Bio: Thomas Vidick is Professor of Computing and Mathematical Sciences at the California Institute of Technology. He received a B.A. in pure mathematics from École Normale Supérieure in Paris, a Masters in Computer Science from Université Paris 7 and a Ph.D. from UC Berkeley. His Ph.D. thesis was awarded the Bernard Friedman memorial prize in applied mathematics. Before joining Caltech he was a postdoctoral associate at the Massachusetts Institute of Technology. His paper “A multi-prover interactive proof for NEXP sound against entangled provers”, with Tsuyoshi Ito, was co-awarded the best paper award at FOCS’12. His is the recipient of a Presidential Early-Career Award (PECASE, 2019), an FSMP research chair (2020) and a Simons Investigator Award (2021-).

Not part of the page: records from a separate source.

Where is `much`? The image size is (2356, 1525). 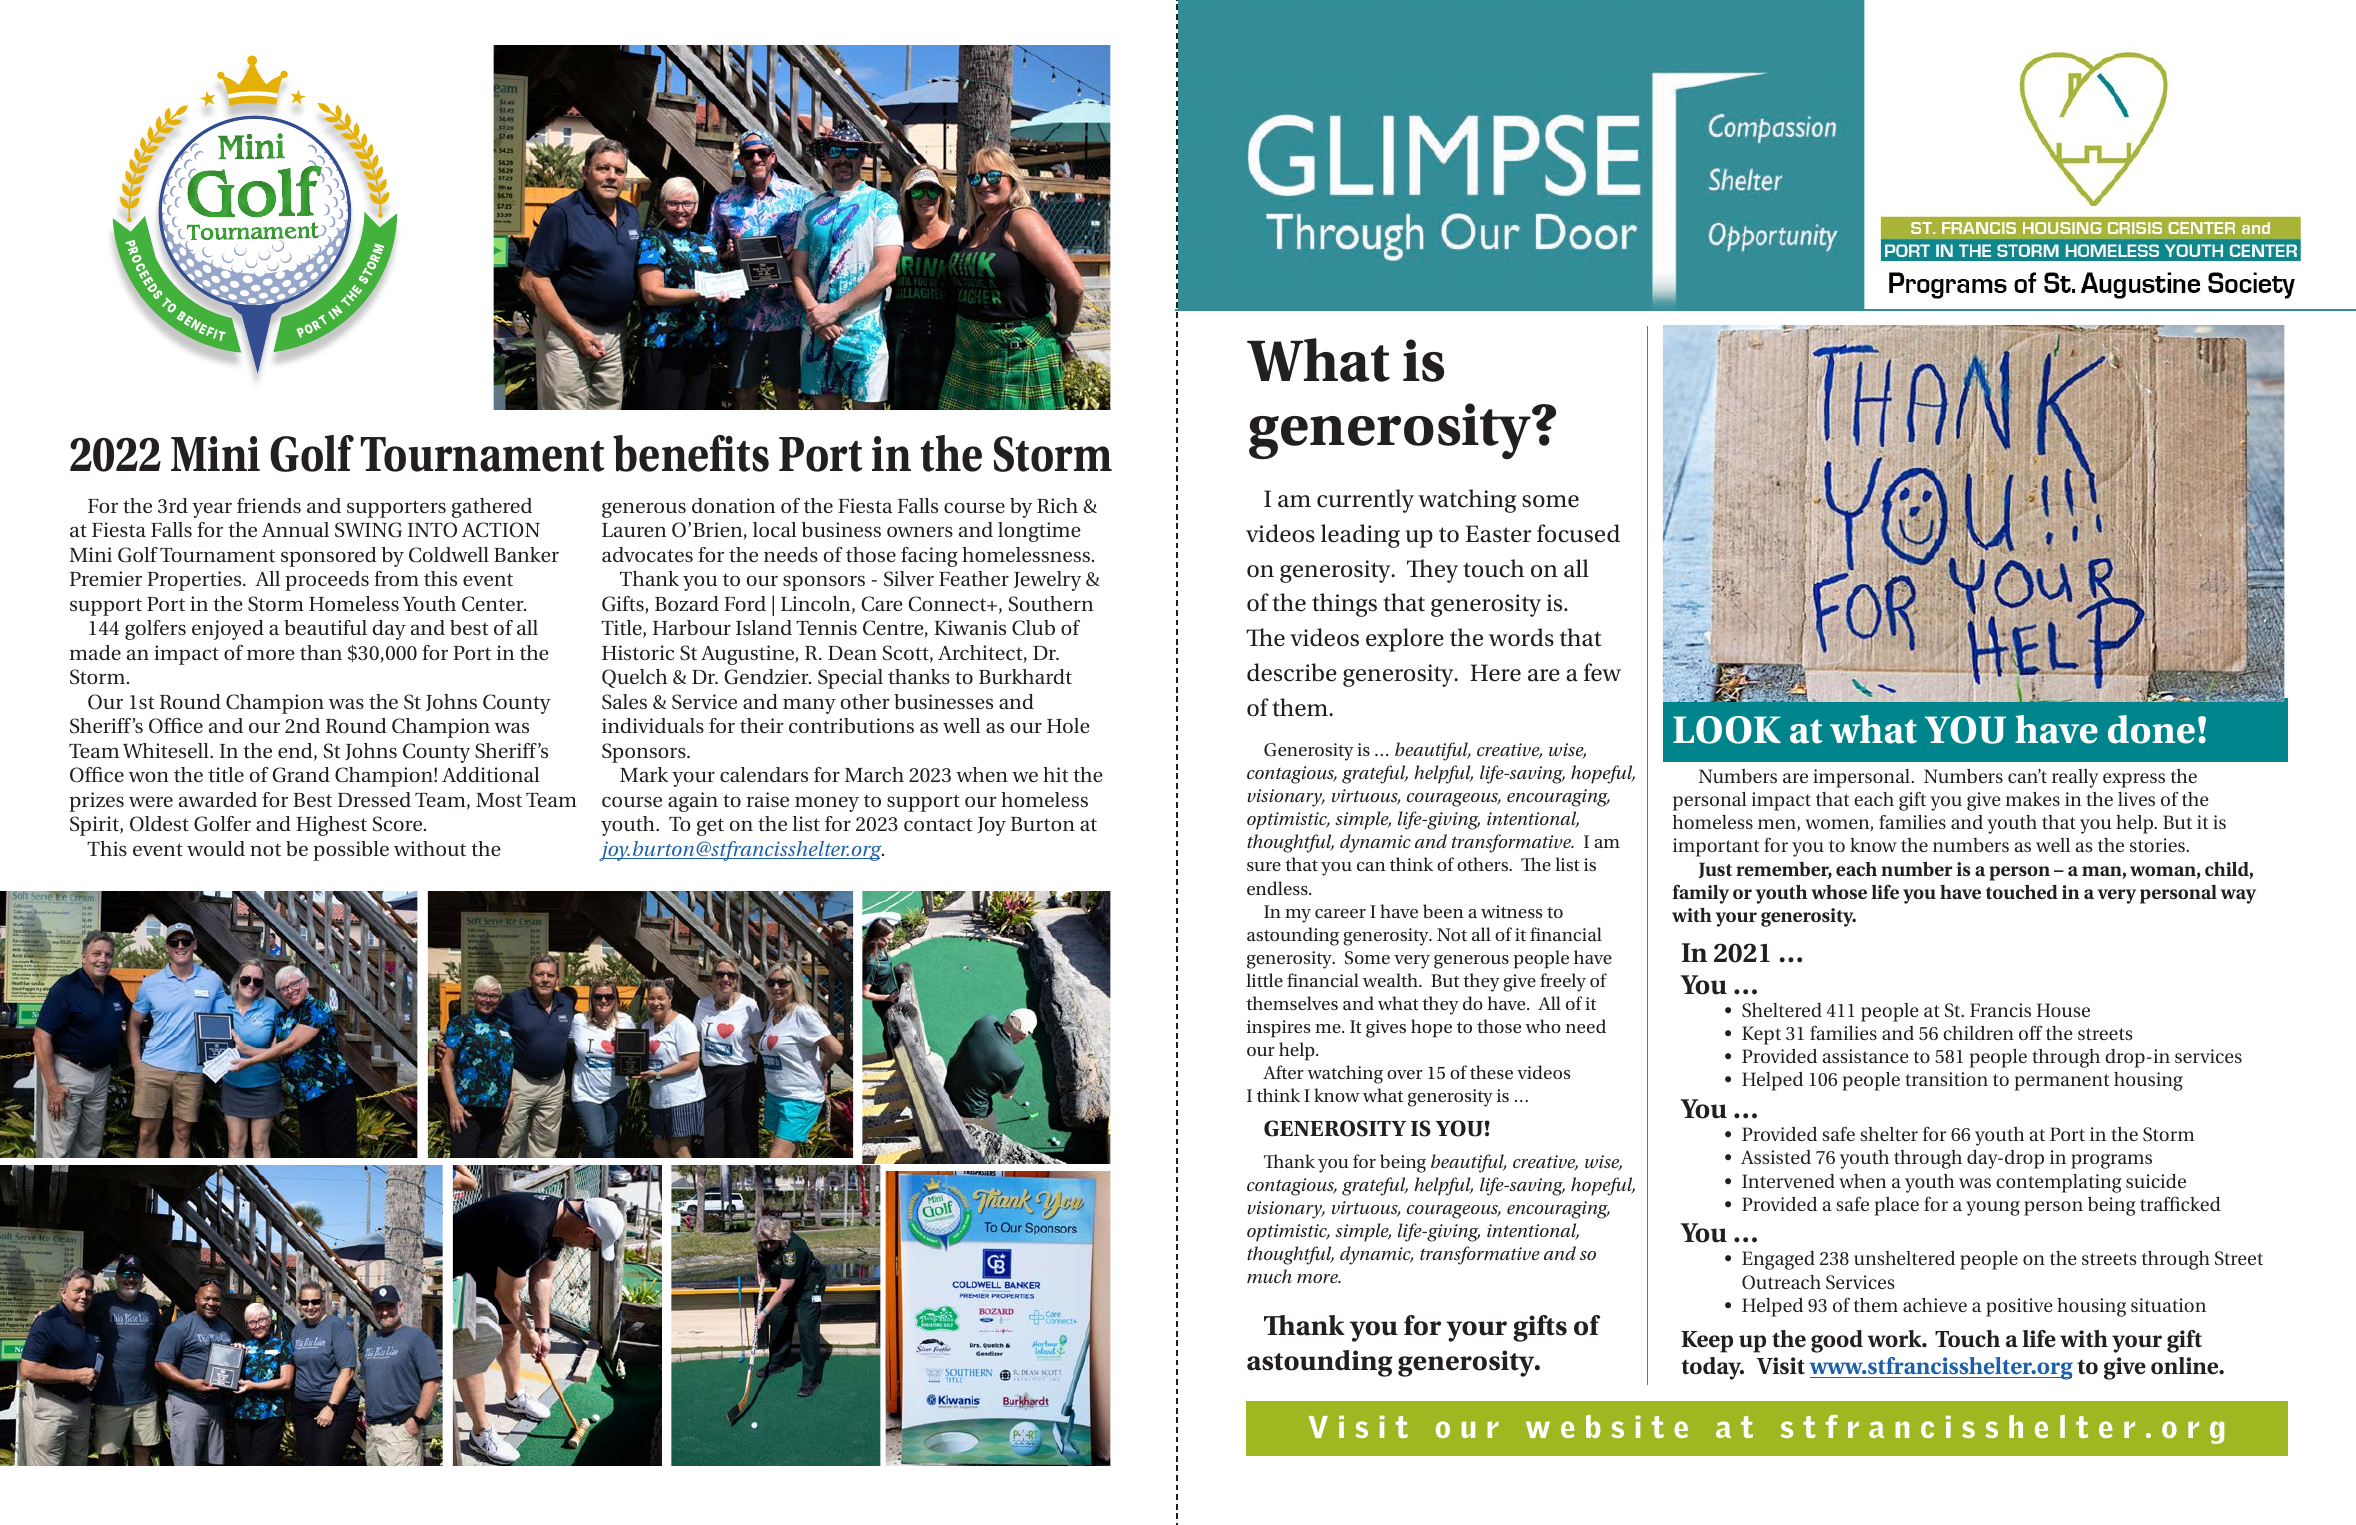 much is located at coordinates (1269, 1276).
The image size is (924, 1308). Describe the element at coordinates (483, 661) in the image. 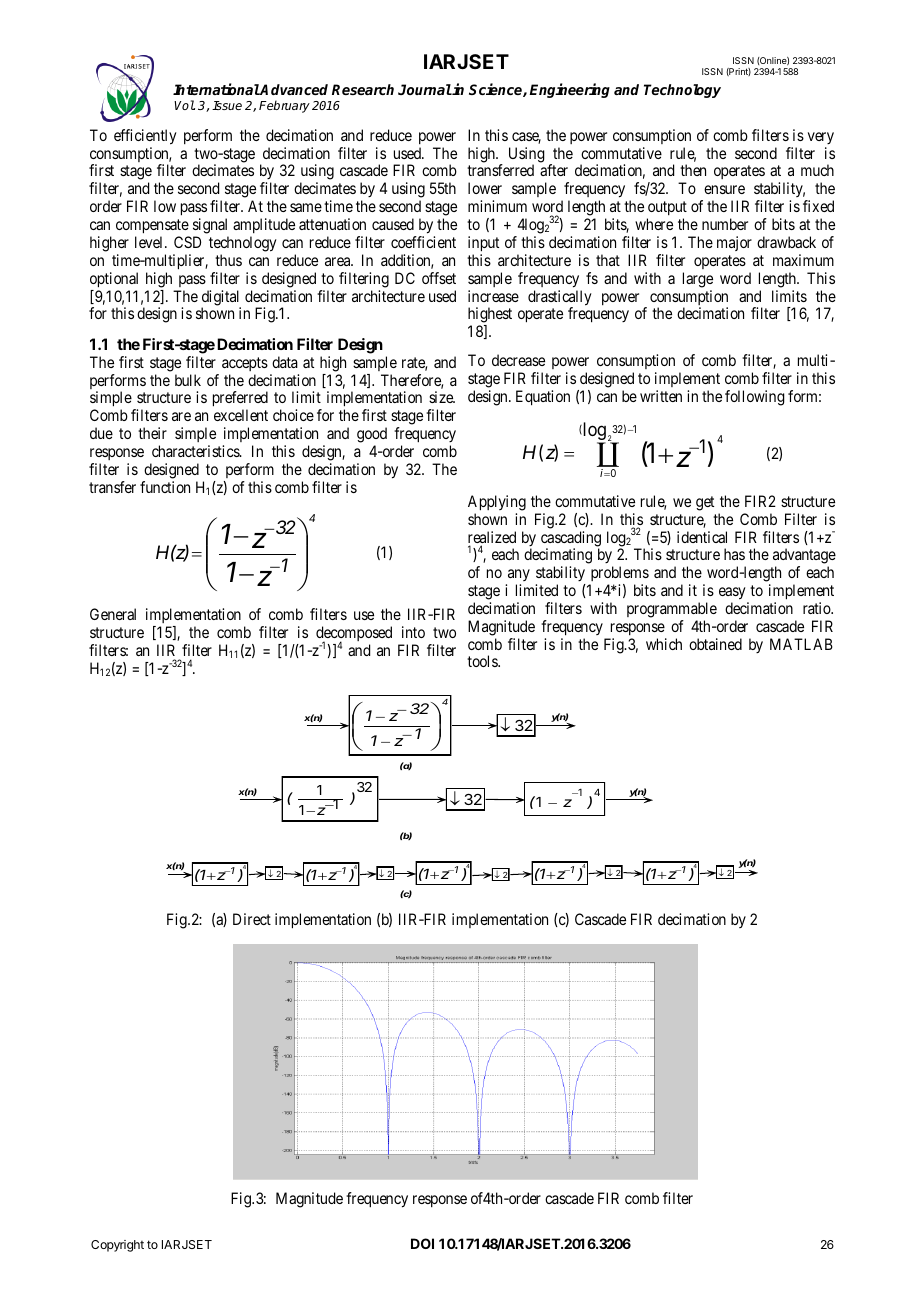

I see `tools` at that location.
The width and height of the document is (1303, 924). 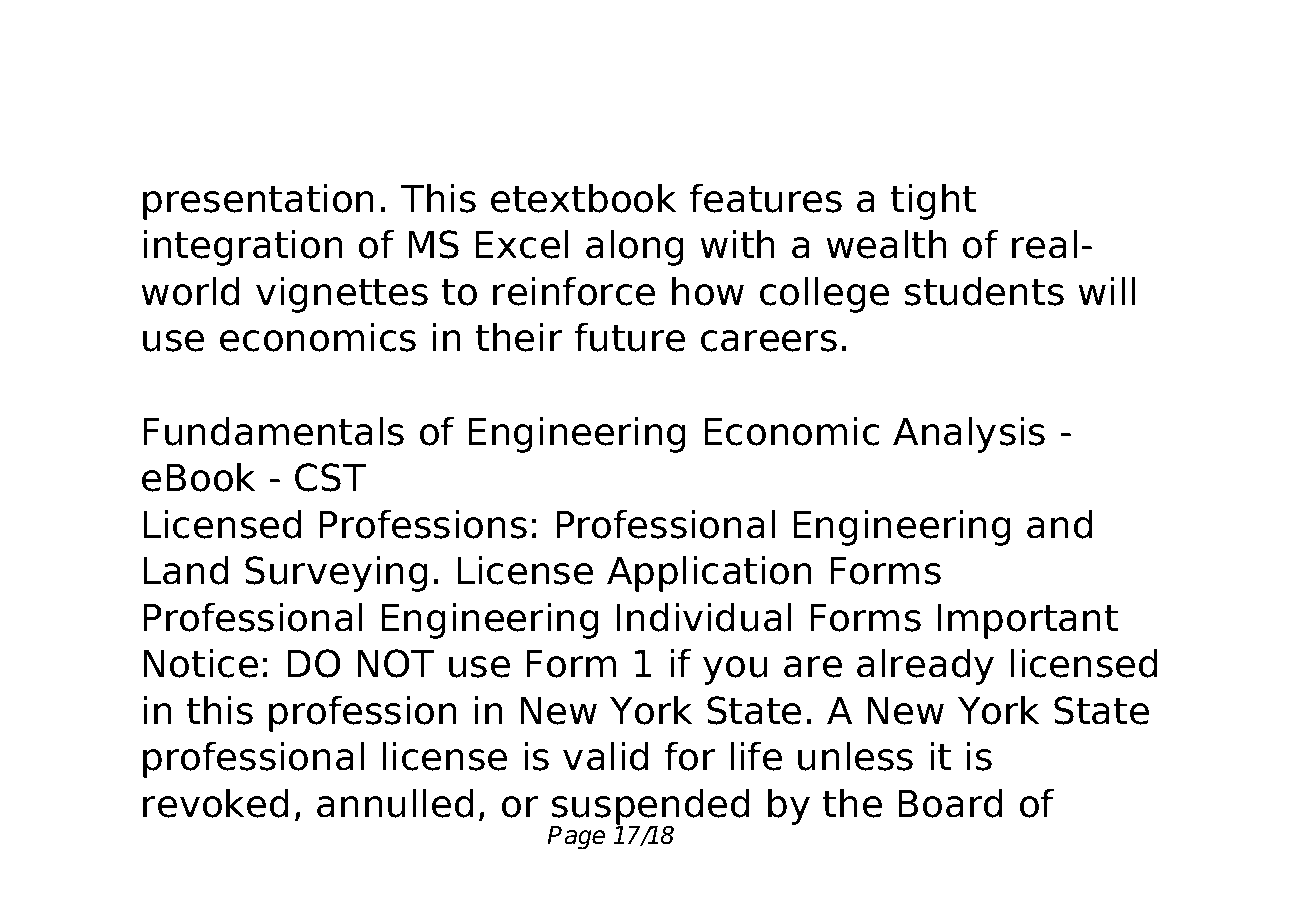 I want to click on tight, so click(x=933, y=201).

Vidick's research is situated at the interface of theoretical computer science, quantum information and cryptography. He is interested in applying techniques from computer science, such as complexity theory, to study problems in quantum computing. He is most well-known for his work on the study of entanglement in interactive proof systems, through the complexity class MIP*. He made multiple contributions to quantum cryptography, including the first proof of security of device-independent quantum key distribution. He is also known for developing the first polynomial-time algorithm for computing ground states of gapped one-dimensional quantum spin systems.